Filesystem volumes are exposed to the guest as a 9p share. The mount tag is the Ship volume name, so both CSI Filesystem claims and projected ConfigMap / Secret volumes are passed to the guest through the same mechanism.

Control-plane storage support includes PersistentVolume, PersistentVolumeClaim, and StorageClass APIs plus dynamic CSI provisioning, managed PV cleanup, capacity-aware provisioning/expansion, filesystem claims, and CSI secret / fsType propagation in tugboat-controller-manager. Node-side support also includes controller-publish-context handling, live NodeExpandVolume (without Ship recreate) when the driver advertises it, and NodeGetVolumeStats-backed PV/PVC condition updates for CSI health and usage. The main remaining gaps are scheduler awareness of storage constraints, richer recovery beyond persisted publish state, and snapshot/clone style workflows.

CNI status and Flannel validation

Tugboat now exposes observed CNI readiness through Node.status.cniPlugins and publishes NetworkClass.status.readyNodes / ClusterNetworkClass.status.readyNodes from tugboat-controller-manager. The scheduler's NetworkFit filter uses that status to reject nodes that do not advertise the plugins required by a Ship's requested NetworkClass / ClusterNetworkClass.

The current rollout assumes Flannel itself is installed and managed externally. For a manual multi-node validation flow:

  1. Install the required CNI binaries (bridge, loopback, flannel, and portmap when port mappings are enabled) on each node under the configured CNI bin directory.
  2. Bring up Flannel externally so each node has the expected runtime state (by default /run/flannel/subnet.env and /var/lib/cni/flannel).
  3. Start tugboat-agent on each node and confirm kubectl get node -o yaml shows status.cniPlugins with the expected readiness.
  4. Apply a ClusterNetworkClass or NetworkClass using cniPlugin: flannel and confirm its status.readyNodes contains the nodes that passed the probe.
  5. Create Ships that reference that network class and verify they schedule only to ready nodes before performing cross-node connectivity checks.

RBAC

Tugboat provides a RBAC system. Access control is enforced in the apiserver for every request.

Resources

Resource API Group Scope Description
ServiceAccount core/v1 Namespaced Identity for automated processes and controllers
Role authorization/v1 Namespaced Permission rules scoped to a single namespace
ClusterRole authorization/v1 Cluster Permission rules that apply cluster-wide
RoleBinding authorization/v1 Namespaced Bind a Role or ClusterRole to subjects within a namespace
ClusterRoleBinding authorization/v1 Cluster Bind a ClusterRole to subjects cluster-wide

Verbs and subject types

Supported verbs: get, list, watch, create, update, patch, delete, deletecollection

Subject types: User, Group, ServiceAccount

Permission can be further narrowed to specific resource instances via resourceNames.

__DATA SEGMENT__.
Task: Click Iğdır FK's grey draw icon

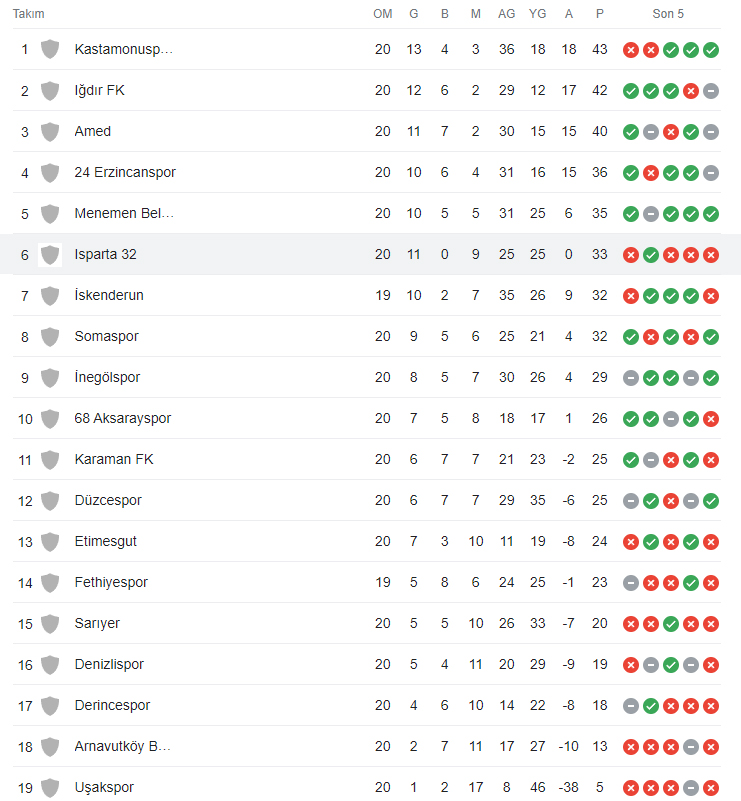Action: (711, 91)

__PROBLEM TO WORK ON__. In the passage on Tugboat, what is used as the mount tag when filesystem volumes are exposed to the guest? The material has nothing to do with the passage on Tugboat.

__OUTPUT OF THE TASK__. The Ship volume name.